[Start of Attachment]
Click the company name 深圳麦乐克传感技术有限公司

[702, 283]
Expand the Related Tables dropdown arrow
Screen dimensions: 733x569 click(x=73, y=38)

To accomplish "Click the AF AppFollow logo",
[End of Attachment]
[Start of Attachment]
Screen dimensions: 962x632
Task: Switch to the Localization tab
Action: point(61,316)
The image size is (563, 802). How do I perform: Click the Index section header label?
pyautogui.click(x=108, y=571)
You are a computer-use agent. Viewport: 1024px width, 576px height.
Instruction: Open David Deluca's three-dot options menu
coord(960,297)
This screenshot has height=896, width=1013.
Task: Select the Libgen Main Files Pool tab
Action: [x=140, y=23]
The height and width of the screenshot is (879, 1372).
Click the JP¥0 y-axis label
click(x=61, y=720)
[End of Attachment]
▶ What is required: In the listing above, find the line containing "Click the company name 深圳麦乐克传感技术有限公司" and the line containing "the AF AppFollow", then quote both, plus every line between them, exactly as written.

▶ Exercise response:
Click the company name 深圳麦乐克传感技术有限公司

[702, 283]
Expand the Related Tables dropdown arrow
Screen dimensions: 733x569 click(x=73, y=38)

To accomplish "Click the AF AppFollow logo",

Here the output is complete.